TEXT PROVIDED >>
══════════════════════════════

When the photographs and videos flooding social media include images of patients or the victims of an accident or crime, it gives human resources professionals, compliance officers and in-house employment counsel at health care facilities heartburn and forces them to spring into action. In the past several years, dozens of snap-happy health care workers have been fired for using smartphones to photograph patients and then upload the images to their social media page. One startling illustration of this phenomenon occurred when emergency room workers and staff at a medical center in California photographed an urgent care patient’s gruesome stab wounds and posted the photos on the web. In another example, an Oregon nursing assistant received an eight-day prison sentence after posting graphic photographs of nursing home residents on her social media site. Given these types of stories, it is not surprising that, according to a PricewaterhouseCoopers study published in April 2012, 63% of health care consumers expressed concern about personal health information being shared in public.

Many health care workers mistakenly believe that posting a patient’s image on a social media site does not violate HIPAA’s privacy requirements if the post excludes the patient’s name and other identifying information. To the contrary, an image that includes a patient’s face is not de-identified under HIPAA. Even when the face is obscured, the image still could be entitled to protection under HIPAA if the patient reasonably could be identified, for example, where the image reveals a distinguishing tattoo or scar.

══════════════════════════════

Saved entries:

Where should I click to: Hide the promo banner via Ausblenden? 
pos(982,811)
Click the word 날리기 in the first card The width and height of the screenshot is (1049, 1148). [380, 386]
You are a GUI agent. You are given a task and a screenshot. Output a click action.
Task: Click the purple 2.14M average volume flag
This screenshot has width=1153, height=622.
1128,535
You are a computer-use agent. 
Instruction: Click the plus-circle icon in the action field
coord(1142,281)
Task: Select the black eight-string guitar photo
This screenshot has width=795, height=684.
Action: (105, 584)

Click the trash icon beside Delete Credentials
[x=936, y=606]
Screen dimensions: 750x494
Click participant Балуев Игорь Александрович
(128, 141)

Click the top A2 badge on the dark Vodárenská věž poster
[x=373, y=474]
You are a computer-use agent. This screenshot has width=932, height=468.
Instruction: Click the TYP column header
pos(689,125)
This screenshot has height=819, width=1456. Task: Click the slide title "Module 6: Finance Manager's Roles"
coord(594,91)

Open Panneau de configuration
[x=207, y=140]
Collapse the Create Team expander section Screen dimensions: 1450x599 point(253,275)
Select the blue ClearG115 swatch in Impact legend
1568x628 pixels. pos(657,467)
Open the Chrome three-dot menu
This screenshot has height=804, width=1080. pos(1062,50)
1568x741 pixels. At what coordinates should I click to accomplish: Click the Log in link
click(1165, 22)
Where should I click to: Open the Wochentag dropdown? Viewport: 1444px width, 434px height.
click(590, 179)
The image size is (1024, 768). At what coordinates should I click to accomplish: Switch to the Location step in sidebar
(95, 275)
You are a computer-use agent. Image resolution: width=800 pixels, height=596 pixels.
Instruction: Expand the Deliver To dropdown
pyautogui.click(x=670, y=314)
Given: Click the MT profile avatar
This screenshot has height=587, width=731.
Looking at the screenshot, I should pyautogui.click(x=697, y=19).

══════════════════════════════

Return the part of the passage on patient photos from "Many health care" to "tattoo or scar.", unchanged. The items are not needed for this work.

TASK SOLUTION >>
Many health care workers mistakenly believe that posting a patient’s image on a social media site does not violate HIPAA’s privacy requirements if the post excludes the patient’s name and other identifying information. To the contrary, an image that includes a patient’s face is not de-identified under HIPAA. Even when the face is obscured, the image still could be entitled to protection under HIPAA if the patient reasonably could be identified, for example, where the image reveals a distinguishing tattoo or scar.